November 2012 Employee Benefits Update - Select Compliance Deadlines And Reminders

Cycle B Determination Letter Filings Due January 31, 2013

Remedial Amendment Period Cycle B individually designed plans must be submitted for a favorable Internal Revenue Service (IRS) determination letter no later than January 31, 2013. Cycle B plans include those sponsored by employers with tax identification numbers (EINs) ending in a two or a seven, as well as any multiple employer plans.

Summary of Benefits and Coverage

Starting with plan years beginning on or after September 23, 2012, group health plans are required to issue a summary of benefits and coverage (SBC) to participants and beneficiaries covered under the plan. For plans that do not require annual enrollment, the SBC must be provided no later than 30 days prior to the first day of the new plan year. Therefore, calendar-year plans without open enrollment should issue their SBCs by Friday, November 30, 2012.

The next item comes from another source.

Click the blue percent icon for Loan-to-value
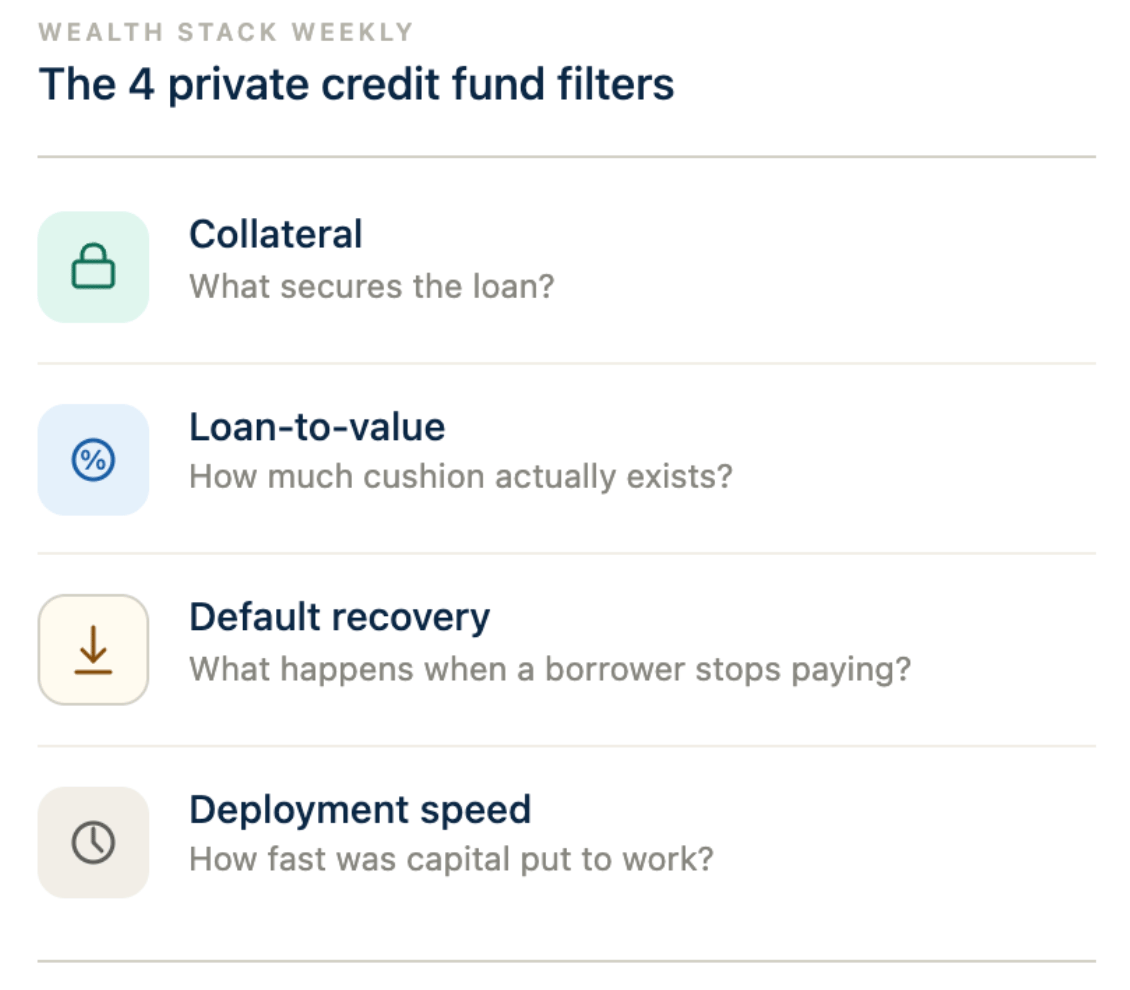Image resolution: width=1130 pixels, height=990 pixels. [93, 460]
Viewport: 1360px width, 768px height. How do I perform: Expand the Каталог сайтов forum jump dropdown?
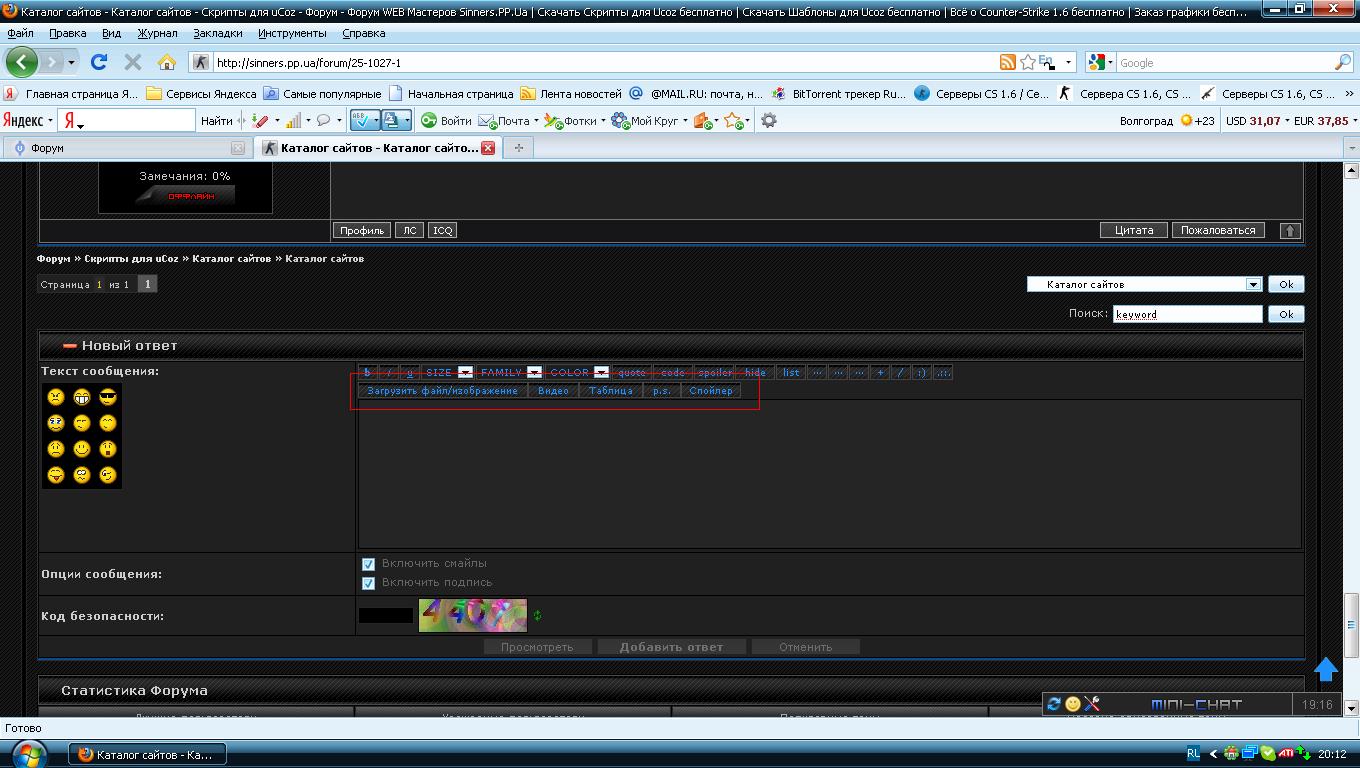tap(1253, 285)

Internal Revenue Code Section 436 Amendments

Internal Revenue Code (Code) section 436 as added by the Pension Protection Act of 2006 sets limits on benefit payments and pension accruals for defined benefit plans that are "underfunded." As discussed in the December 2011 EB Update, the IRS issued Notice 2011-96 extending both the deadline to amend a plan to satisfy Code section 436 and the period during which such an amendment is eligible for relief from the anti-cutback requirements of Code section 411(d)(6). The IRS has not issued an additional extension on the amendment deadline. Accordingly, calendar-year plans subject to Code section 436 should ensure that their plan amendments have been adopted by December 31, 2012.

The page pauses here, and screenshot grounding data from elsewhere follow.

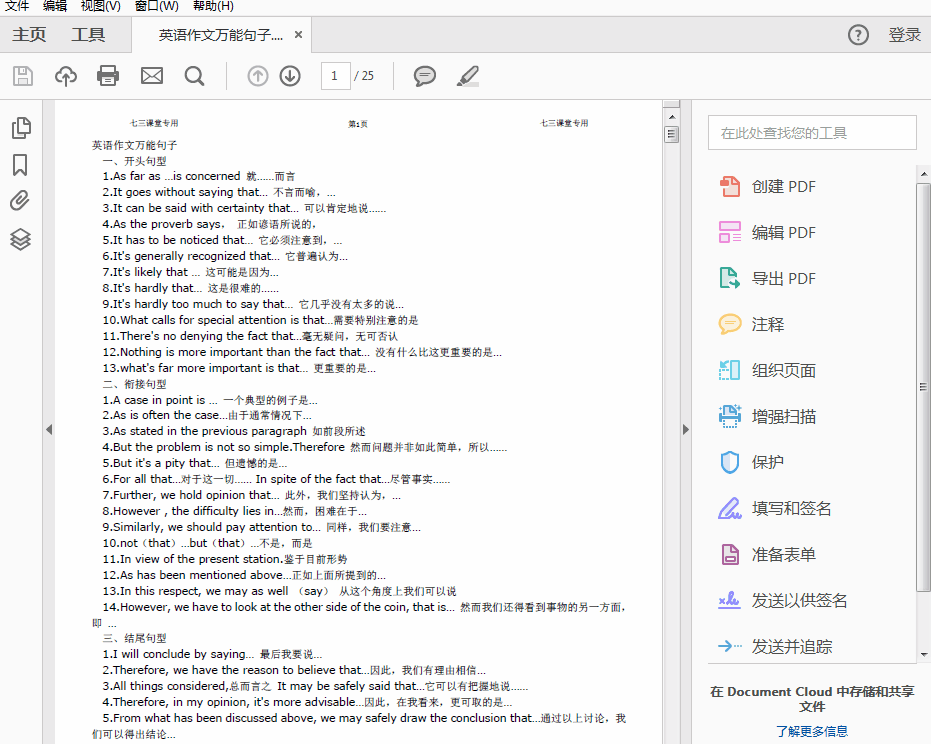Image resolution: width=931 pixels, height=744 pixels.
Task: Go to the next page arrow
Action: click(x=290, y=76)
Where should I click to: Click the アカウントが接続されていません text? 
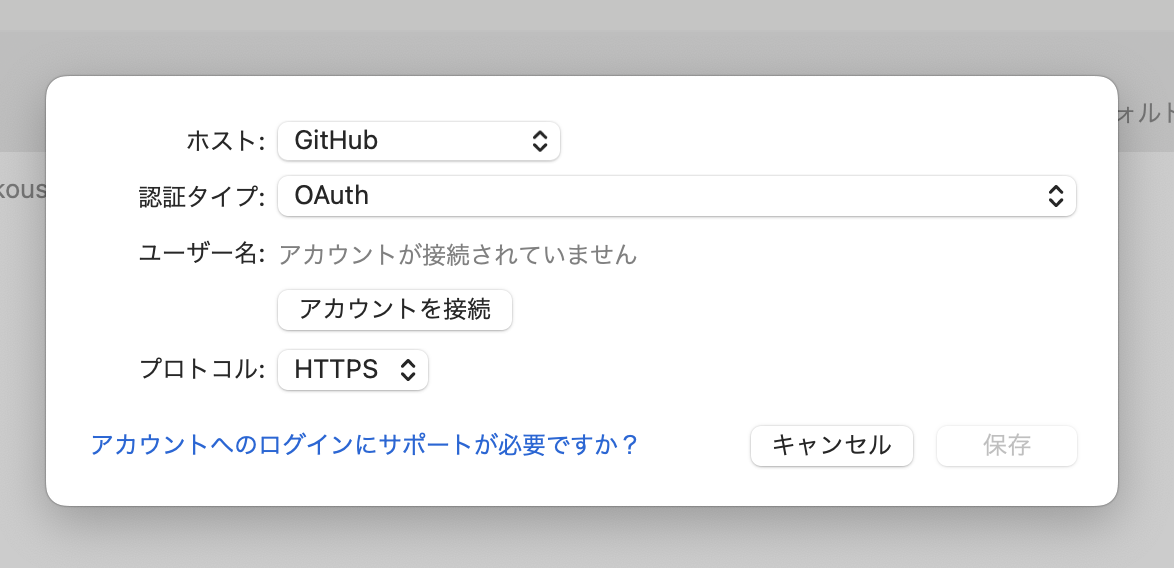[457, 254]
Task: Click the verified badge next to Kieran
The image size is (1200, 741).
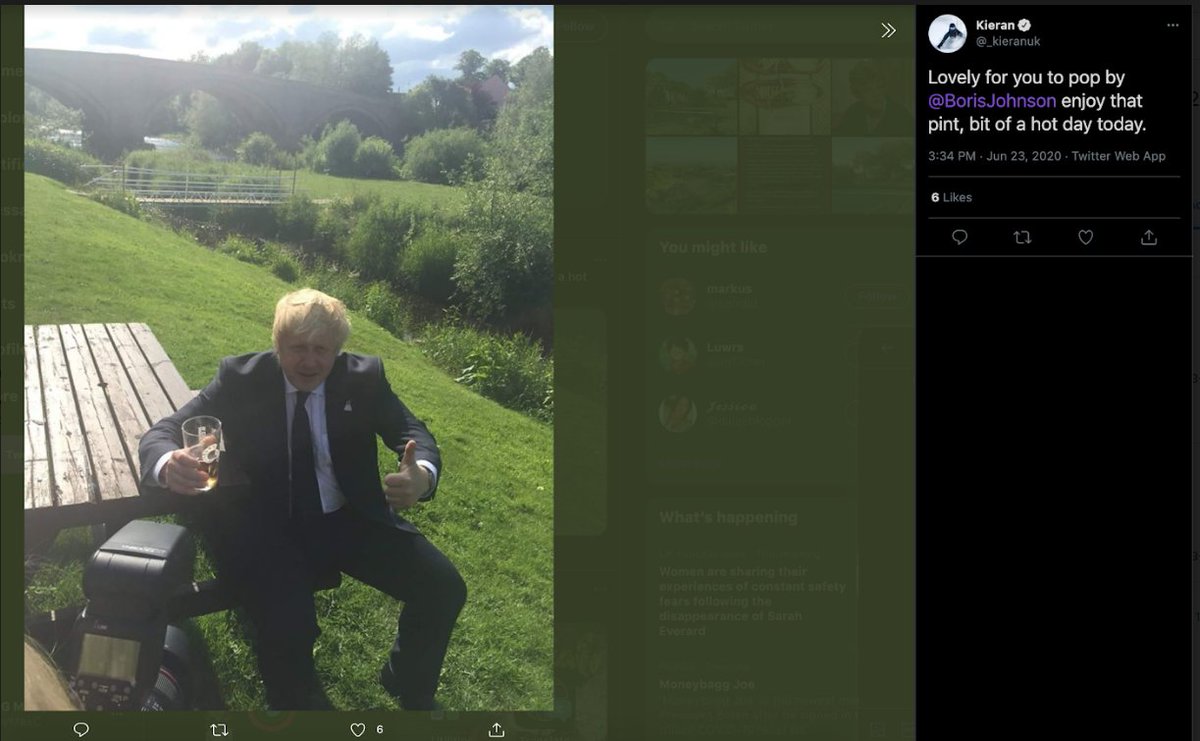Action: pos(1025,25)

Internal Revenue Code Section 409A Payment Timing Correction

Code section 409A does not allow the payment timing of deferred compensation to be contingent upon the execution of a release (including execution of non-solicitation agreements and non-competes) because it gives the employee partial control over the payment timing. From the perspective of the IRS, the ability to delay signing the release during the 90-day period could allow the employee to effectively choose the year in which taxation occurs—in violation of Code section 409A. The IRS considers this a Code section 409A violation if it is supported by the written plan document, regardless of whether the situation actually occurs. The problematic language is often found in employment and severance agreements, but can also arise in traditional deferred compensation plans.

Existing arrangements that...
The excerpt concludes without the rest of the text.